Sous
le capot, l’Opel Corsa hérite du 4 cylindres suralimenté du
Meriva OPC. Développant 192 ch sur le banc pour un couple maxi de 230
Nm, ce bloc confère à la citadine un caractère tapageur.
Furieuse sur le 0 à 100 km/h
(7,2 s) elle prend un malin plaisir à enfumer tout ce qui affiche
GTI à l’arrière de son hayon. Souple et civil en bas,
le bloc allemand grimpe très vite dans les tours grâce à un « overboost » temporaire
qui lui apporte un couple supplémentaire de 15%. Imparable sur un
1000 m DA. Un duel face au 2.0 atmosphérique de la Renault
Clio RS et son couple de « seulement » 215 Nm serait
très
instructif.
Sa sonorité travaillée, enchante les oreilles
dans les tours, sans pour autant être intrusive. La consommation,
lors de notre test, s’est établie plus près des 9l/100
km que des 7,9 l/100 km annoncés par Opel. Le mixte reste toutefois
raisonnable pour ce genre de véhicule. On regrette encore une fois
la présence de l’énorme levier de vitesses propre à la
marque. Pas très ergonomique et surtout malvenu dans cet environnement
sportif. Cependant, la transmission à 6 rapports nous a paru correctement étagée
et relativement rapide.
Mis au point sur le célèbre
circuit du Nürburgring, le châssis de la Corsa OPC affiche une
personnalité propre. L’essieu arrière et les suspensions
ont fait l’objet de réglages spécifiques. L’assiette
du véhicule a été abaissée de 15 mm pour un
comportement incisif au grand damne du confort des occupants… Malheureusement
sur route, et ce malgré une démultiplication retravaillée,
la direction reste trop peu informative et relativement légère,
provoquant ainsi quelques pertes de motricité sur les premiers rapports, à l’attaque.
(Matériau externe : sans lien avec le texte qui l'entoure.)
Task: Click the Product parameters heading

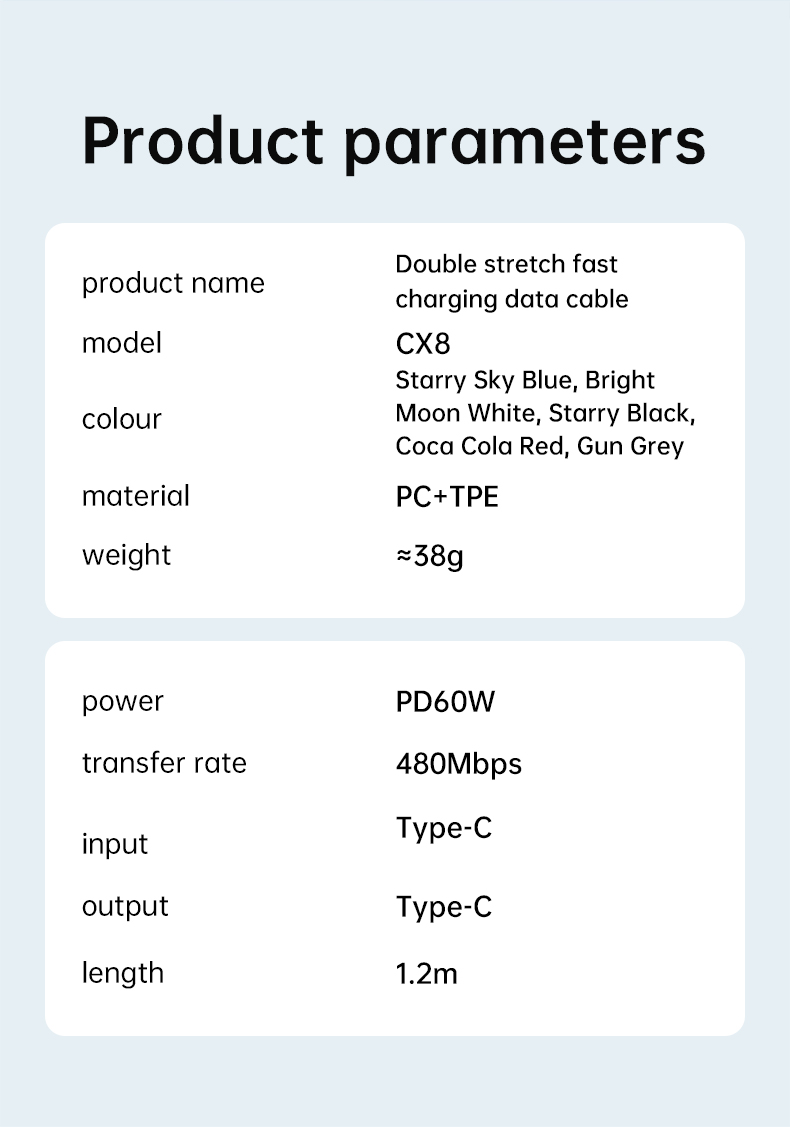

Attention sur le mouillé. La tenue de route de cette Corsa gonflée
aux hormones est saine et sans surprise. L’ESP travaille
efficacement sans être trop présent et peut être désactivé pour
les plus sportifs. La petite furie est stoppée avec mordant et endurance
par une énorme paire de disques ventilés de 308 mm à l’AV.